PS: You will note, if you read Calvin enough a reoccurring gnostic like phrase he repeats a lot. Especially when speaking of the Lord's Supper. It varies slightly here and there but it goes something like this (usually around a mystery he's trying to resolve via reason), "...here we have to lift/elevate our minds/thoughts higher...into that heavenly realm...etc...etc...". That's a perfectly gnostic statement.

Anonymous said...

Now that is ballsy! Where are the guys like him today!

Bror Erickson said...

Larry,
I took a course on Calvin in Seminary, every night I go to bed praying that will be all the more I ever have to read of that man. Gnostic and Platonic through and through.
Dr. Rosenbladt knows how to get to the punch and quick.
And whoever Anon is, Dr. Rosenbladt is still around, and I know a few other ballsy guys like him.

Lithopetros said...

Gnostic and platonic. That's something I saw too without being told that, having read Calvin and Calvinism a fair amount. At first I thought I was loosing my mind but then I had some Lutheran guys say, "yep...been there read that to" and that confirmed what I was thinking.

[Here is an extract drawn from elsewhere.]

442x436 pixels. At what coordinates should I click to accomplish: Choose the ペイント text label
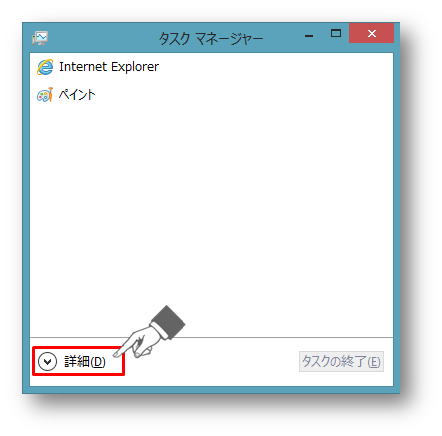77,95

The anonym. was me, I forgot to sign it. I need to figure out how to get my account to come up so I don't have to sign in anon all the time. I'm not as cpu savvy as I once was a decade ago! Sorry about that. I was being kind of tongue in cheek.

Larry

Lithopetros said...

I think I got the account to work this time!! No more anon.

Larry

Snafu said...

Hi, I posted this on Cranach blog comments as well, but it's such an old discussion that you might read this more likely, if you have comments alarm function activated:

Did you know that our newly consecrated (confessional) bishop Matti Väisänen wrote his doctoral thesis on Uuras’ baptismal theology a few years ago? Abstract in English (scroll the page down): https://oa.doria.fi/handle/10024/27259

It seems that Uuras changed his view twice. During his stay in the US, he held a quite traditional Lutheran stand, but before and after that period his view was inclined to Reformed position, where a child does not receive faith through baptism but through a later conversion experience. Too bad, it would have saved Finnish Christians from a lot of troubles if his Lutheran position had lasted.

Bror Erickson said...

Snafu,
Actually I had learned all of that quite recently through Ssalt And
Discussions with Tampani. It is a shame that Uuras waffled the way he did. But what a blessing you have in your new bishop. I hope to see his works on baptism published in English soon, they are sorely needed.
By the way, do you know what Snafu means in English military jargon?

Snafu said...

Yes, Matti is truly a blessing. It would be great if his books were translated in English some day. I haven't read them all but browsed through and I think they're a good mixture of academical preciseness and practical pastoral touch.

I know the meaning of Snafu ;). The story behind the nick is that a friend came up with it many many years ago - it doesn't mean anything in Finnish - and I have been using it since as my internet name. Hard to change it anymore. Only recently I've com to know the abbreviation...(Situation Normal All F****d Up, isn't it?).

You learned the Uuras stuff through Tampani what? Haven't heard of that before.

Bror Erickson said...

Tapani Simojoki,
Sorry misspelled his name trying to post from my phone while suffering a bout of insomnia at 2:30 in the morning.
Well as long as you know the acronym... I like the name, but then I'm prior military.
I have perused some of Matti's stuff in English translation. It just needs to be published. We need that, Lutherans need it. And we are an international fellowship. But it is too much to ask for us to all learn Finnish. Sorry. I thought about it at one time, then Learned that Uuraas was a turncoat, and his best stuff was in English.

Snafu said...

Oh, you meant Tapani. I know who he is, but not personally. First I thought you were talking about some discussion forum "Tampani":D

Yeah, Finnish wold be a bit too tough part for all the Lutherans to learn, we're not that big a language. Matti hardly has time to translate the works himself, bishop as he is nowadays, but maybe some day som other able theologian could do it. Maybe if CTS still takes in some Finnish student, they could grant some credits for translating a book? Just a thought.